Der Autor beschreibt die Folgen von vierzig Jahren »Fürsorgestaat«, verweist auf ein »tiefsitzendes Bevaterungsbedürfnis« des einstigen DDR-Volkes, und er skizziert den heutigen linken »Gerechtigkeitspopulismus« der Linkspartei, der freilich einen verstehbaren Anlass hat im Widerstand »gegen den allfälligen Gruppenegoismus unserer Zwei-Drittel-Gesellschaft«. Erich Loests Roman »Es geht seinen Gang« wird betrachtet: Darin habe sich der Antiheld entschieden, »unten zu bleiben, weil er sich oben gewissenlos verhalten müsste«.

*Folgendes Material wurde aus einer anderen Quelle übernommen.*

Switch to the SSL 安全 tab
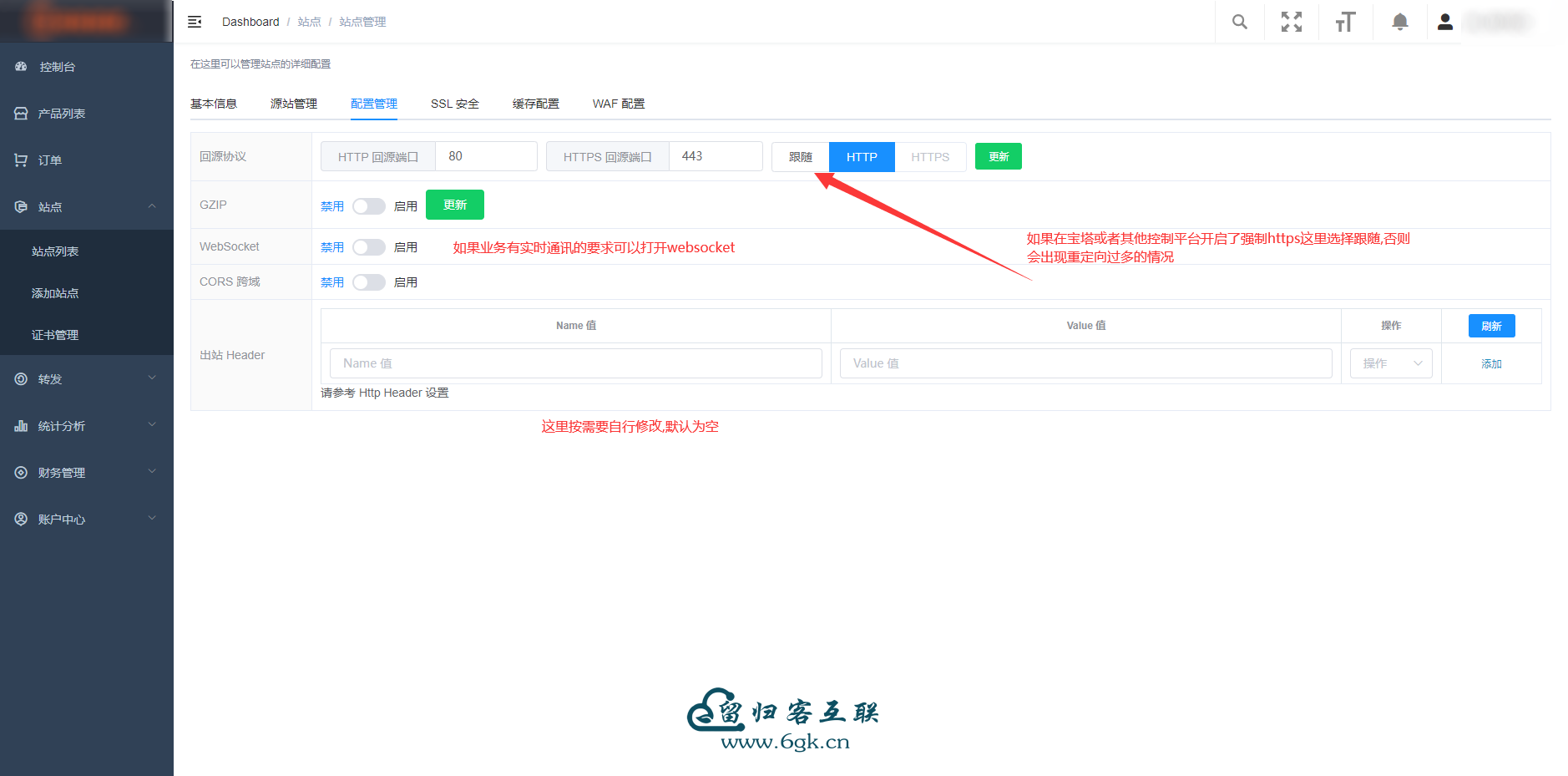Screen dimensions: 1568x776 pos(454,104)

Dieser Essay ist der vielleicht schonungsloseste: Die Rede geht von »Zuchtmeistern der roten Diktatur«, von »Spitzensport und Spitzelsport«, vom »Nasenring einer Vormundschaftspartei«, vom Staat »der Hundestaffeln« - Schorlemmer ist, wie gesagt, grundsätzlich ein Gutwilliger, ein Gutmeinender, ein Guthandelnder, aber er ist auch einer, der weiß: Nach bestimmten Erfahrungen kann es Erlösung nicht geben. Man kann bittere Erfahrung nicht abgeben, sie nicht weggeben, man kann sie aber weitergeben. Weitergeben, indem man sie als Besitz verteidigt. Und schon wächst ein Schatten nach. »Gott lässt dem Menschen die Wahl, ob er seinen guten oder seinen bösen Engeln folgen will.« Heißt es im Text über die Tagebücher von Max Frisch. Ein lakonisch großer Satz über die Frage, ob man sich am Feuer der Freiheit wärmen oder verbrennen will.

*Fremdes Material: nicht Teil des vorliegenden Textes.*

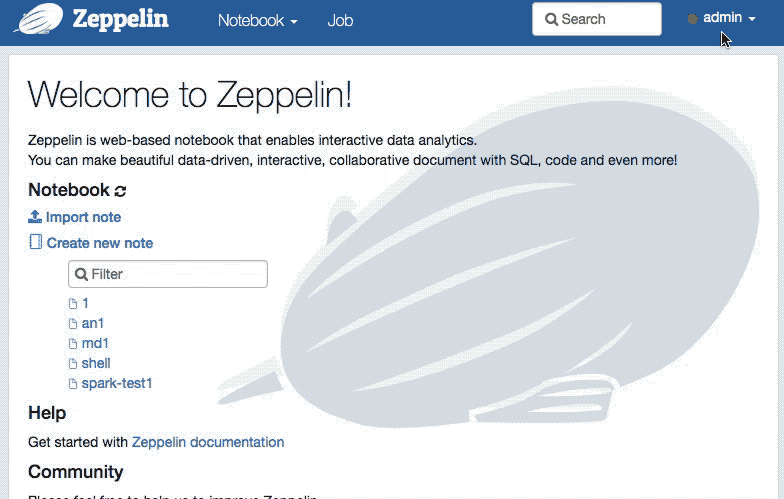This screenshot has width=784, height=499.
Task: Click the file icon beside spark-test1
Action: click(73, 384)
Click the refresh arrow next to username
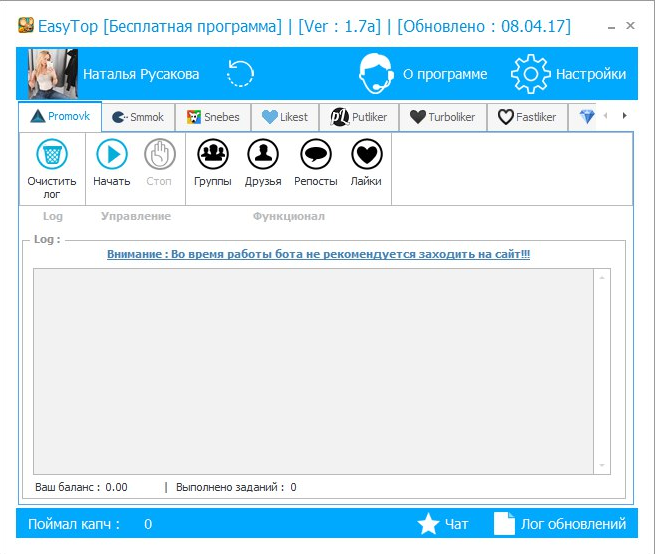This screenshot has height=554, width=655. (241, 74)
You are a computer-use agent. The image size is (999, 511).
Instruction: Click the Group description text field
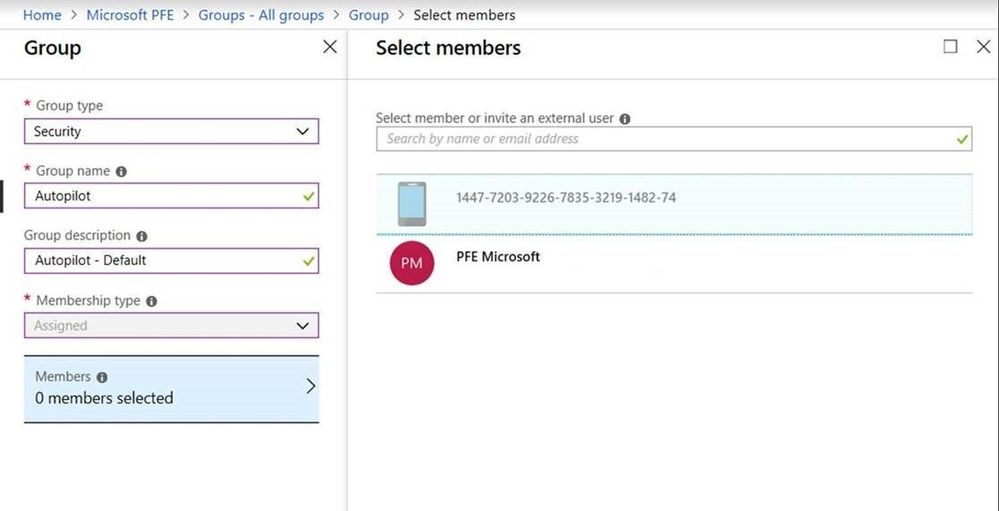click(x=160, y=260)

Das gute Buch, so Schorlemmer, braucht Empfehlung. Das ist nicht identisch mit Bestsellerlisten. Er singt ein schönes Lied auf die Gilde der Buchhändler. Und als Pfarrer rückt er naturgemäß den Selbstauftrag jedes Dichters in unmittelbare Nähe zum Religiösen. Gott ist schließlich die Zusammenfassung all dessen, was dem ohnmächtigen, schwachen Menschen fehlt. Just dies ist der Fundus auch aller Literatur, die vom Fleisch ausgeht. »Die Worte der Weisen sind wie Stacheln und wie eingeschlagene Nägel.«
Friedrich Schorlemmer: WORTmacht und MACHTworte - eine Eloge auf die Leselust. Radius Verlag Stuttgart. 144 S., geb.,14 €.